Decribe TNFa inhibitors

A

Bind to TNF alpha and inhibit its activity.

TNF alpha is a cytokine involved in inflammatory and immune responses and in the pathogenesis of rheumatoid arthritis, psoriasis and inflammatory bowel disease.

The TNF-alpha antagonists appear to be equally effective in the treatment of rheumatoid arthritis; comparative data are limited (few head-to-head studies).

Precautions
- Demyelinating disorders: eg MS—contraindicated; TNF-alpha antagonists may increase disease activity
- Heart failure: contraindicated in moderate or severe heart failure (NYHA class III–IV) and left ventricular ejection fraction <50%; use cautiously in mild disease as TNF-alpha antagonists may worsen heart failure
- History of blood dyscrasias: rare cases of serious blood dyscrasias (some fatal) have been reported; monitor complete blood count regularly
- Respiratory disease: may be at increased risk of interstitial lung disease with TNF-alpha antagonists
- Psoriasis: exacerbation and change in type of psoriasis has occurred
- Antibodies against double-stranded DNA (eg lupus): TNF-alpha antagonists are associated with the formation of autoantibodies. They may worsen or induce a lupus-like syndrome
- Infection: Contraindicated in serious or untreated infection, eg sepsis, abscess, hepatitis B, active TB (before completing TB treatment). May reactivate inactive hepatitis B and latent TB (begin TB treatment before starting a TNF-alpha antagonist). Careful when prescribed with other agents that affect the immune system
- Malignancy: Contraindicated if there is a history of lymphoproliferative disease within the last 5 years. There are reports of metastatic melanoma after use of TNF-alpha antagonists in patients whose melanoma was treated several years previously.

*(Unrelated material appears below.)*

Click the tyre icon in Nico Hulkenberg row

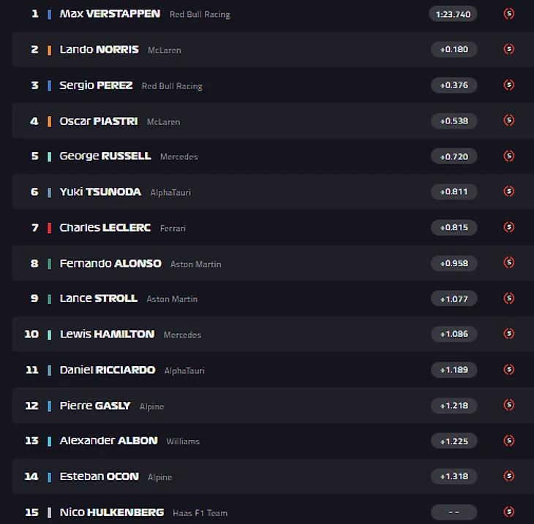point(509,512)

TNF alpha affects cellular immune response and its inhibition may affect development of malignancies
- Surgery: Consider the increased risk of perioperative infections with TNF-alpha antagonists.

Adverse effects:
- Infections (may be serious, eg invasive fungal infections)
- rash, itch
- headache
- autoantibodies
- psoriasis, eczema
- lupus-like syndrome (rare with etanercept and golimumab)
- blood dyscrasias (eg thrombocytopenia, neutropenia, rarely pancytopenia)
- malignancies (including skin cancers and lymphomas)
- demyelination
- interstitial lung disease
- vasculitis
- heart failure, or worsening of existing disease (infrequent with adalimumab, infliximab and certolizumab)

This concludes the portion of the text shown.